With these goals in mind, this reviewer thinks Loshin succeeded in this effort. Taking into account the fact that data quality is an enormous practice area, and success requires understanding of both data and the business to succeed, this introductory text walks the reader step-by-step through a considerable number of topics over which many authors would likely stumble. Some of the explanations that Loshin provides, such as the one in the chapter entitled "Developing a Business Case and a Data Quality Road Map" on how data flaws can incur business impacts, are extremely well done, especially when married with effective diagrams. And in his chapter entitled "Metrics and Performance Improvement", the author provides an explanation on drilling through key performance indicators that this reviewer has not seen elsewhere until this effort, and the presentation is exceedingly well done. Other areas of this text that this reviewer especially appreciates are the chapters entitled "Data Requirements Analysis", "Metadata and Data Standards", and "Inspection, Monitoring, Auditing, and Tracking".

This reviewer however would like to make potential readers of this book aware that most of what Loshin provides here is high level walkthroughs and examples of pertinent elements within data quality, rather than practical advice on how to approach much of the lower level work that should be expected to take place on a day-to-day basis. For example, in the chapter entitled "Entity Identity Resolution", the author provides a section on matching algorithms that briefly discusses parsing and standardization, abbreviation expansion, edit distance, phonetic comparison, and n-gramming, which consumes just a few short paragraphs. The author does not explain that there are many more matching algorithms currently in use in industry, that in most cases matching exercises need to take into account multiple rather than single algorithms in isolation, that in the world today internationalization takes an ever more important role when performing matching, and that there is a wide variety of commercial tooling available that needs to be assessed based on the needs of the organization.

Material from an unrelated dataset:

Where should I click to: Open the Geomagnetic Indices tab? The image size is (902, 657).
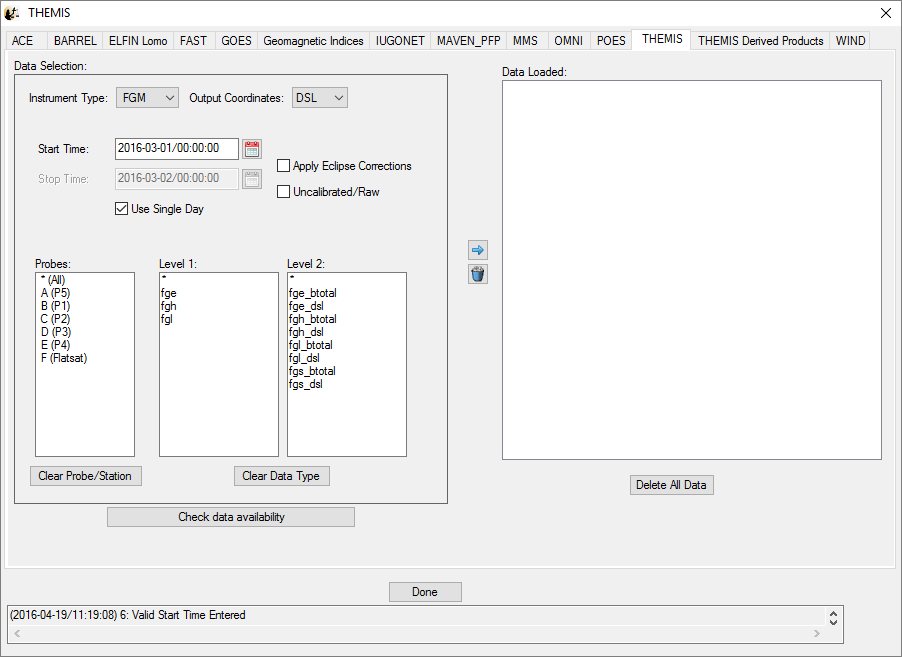tap(313, 41)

However, armed with this knowledge the reader is sure to make use of this work by utilizing it while planning and strategizing data quality, as well as making use of it as introductory material to understanding what it might take to pursue efforts that require a higher level of data quality maturity such as master data management (MDM), in which case this reviewer recommends "Enterprise Master Data Management: An SOA Approach to Managing Core Information" by Allen Dreibelbis, Eberhard Hechler, Ivan Milman, Martin Oberhofer, Paul van Run, and Dan Wolfson (see my review). In the opinion of this reviewer, what Loshin provides here is best suited for managers looking to piece together all of the steps associated with data quality pursuits as well as get a better handle on how each of the steps are interrelated and whether each is a requirement or just an option, possibly looking to solve some aspects of data quality in an evolutionary, piecemeal fashion rather than revolutionary endeavor.


Comments from original Typepad blog:


David Loshin:
This is the same comment I left at Amazon, but since you had a copy of the review here I figured I'd add my comment here as well:

Thanks for the nice review, I appreciate your thoughtful comments. Clearly you have done a good job of summarizing some main points, and I am glad that you spent the time to read and then share your thoughts.

I do want to note, though, that for the most part the algortihms employed by most matching products are either deterministic based on a set of rules, or are probabilisitic and are rooted in the fellegi-sunter approach from the late 1960's (with some notable exceptions, although those approaches might be beyond the scope of the audience). In addition, most practitioners are less likely to be developing matching tools but will use existing tools, and my goal was to make them generally aware of the underlying approaches so that they can distinguish between the alternatives.